# Written exercise:
Copy the records from the line containing "Click the 遇到问题" through the end of the records, changing "checkbox" to "toggle" and keeping everything else the same.

# Working data:

=-=-=

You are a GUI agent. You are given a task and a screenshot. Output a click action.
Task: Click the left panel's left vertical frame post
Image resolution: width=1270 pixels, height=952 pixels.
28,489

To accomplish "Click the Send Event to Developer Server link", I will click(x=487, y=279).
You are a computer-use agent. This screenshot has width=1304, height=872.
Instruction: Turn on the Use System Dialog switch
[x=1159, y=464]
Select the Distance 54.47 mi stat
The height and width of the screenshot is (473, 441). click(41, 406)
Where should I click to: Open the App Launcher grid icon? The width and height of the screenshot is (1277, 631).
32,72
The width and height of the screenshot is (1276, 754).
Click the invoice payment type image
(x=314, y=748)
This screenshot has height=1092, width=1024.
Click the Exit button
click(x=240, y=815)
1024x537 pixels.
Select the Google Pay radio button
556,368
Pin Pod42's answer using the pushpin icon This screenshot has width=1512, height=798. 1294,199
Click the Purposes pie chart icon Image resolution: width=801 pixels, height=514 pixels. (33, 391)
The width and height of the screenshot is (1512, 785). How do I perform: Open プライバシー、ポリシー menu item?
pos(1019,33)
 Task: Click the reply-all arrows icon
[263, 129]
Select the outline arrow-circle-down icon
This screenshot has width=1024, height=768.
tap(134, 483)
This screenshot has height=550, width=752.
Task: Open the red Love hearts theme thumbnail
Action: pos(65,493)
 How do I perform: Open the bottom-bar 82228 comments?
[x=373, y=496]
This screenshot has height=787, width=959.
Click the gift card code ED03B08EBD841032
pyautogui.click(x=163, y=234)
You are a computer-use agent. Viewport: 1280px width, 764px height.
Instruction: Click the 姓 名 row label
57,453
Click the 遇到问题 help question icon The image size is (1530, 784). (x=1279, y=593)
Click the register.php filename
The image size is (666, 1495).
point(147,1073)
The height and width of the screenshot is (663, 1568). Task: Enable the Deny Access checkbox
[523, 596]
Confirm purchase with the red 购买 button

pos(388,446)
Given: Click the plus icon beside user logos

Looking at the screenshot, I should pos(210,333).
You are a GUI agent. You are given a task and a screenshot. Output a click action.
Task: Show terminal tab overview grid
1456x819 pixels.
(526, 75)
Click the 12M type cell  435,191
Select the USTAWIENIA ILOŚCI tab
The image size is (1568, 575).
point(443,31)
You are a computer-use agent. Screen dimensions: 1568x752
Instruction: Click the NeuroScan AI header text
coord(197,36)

=-=-=

# Final result:
Click the 遇到问题 help question icon The image size is (1530, 784). (x=1279, y=593)
Click the register.php filename
The image size is (666, 1495).
point(147,1073)
The height and width of the screenshot is (663, 1568). Task: Enable the Deny Access toggle
[523, 596]
Confirm purchase with the red 购买 button

pos(388,446)
Given: Click the plus icon beside user logos

Looking at the screenshot, I should pos(210,333).
You are a GUI agent. You are given a task and a screenshot. Output a click action.
Task: Show terminal tab overview grid
1456x819 pixels.
(526, 75)
Click the 12M type cell  435,191
Select the USTAWIENIA ILOŚCI tab
The image size is (1568, 575).
point(443,31)
You are a computer-use agent. Screen dimensions: 1568x752
Instruction: Click the NeuroScan AI header text
coord(197,36)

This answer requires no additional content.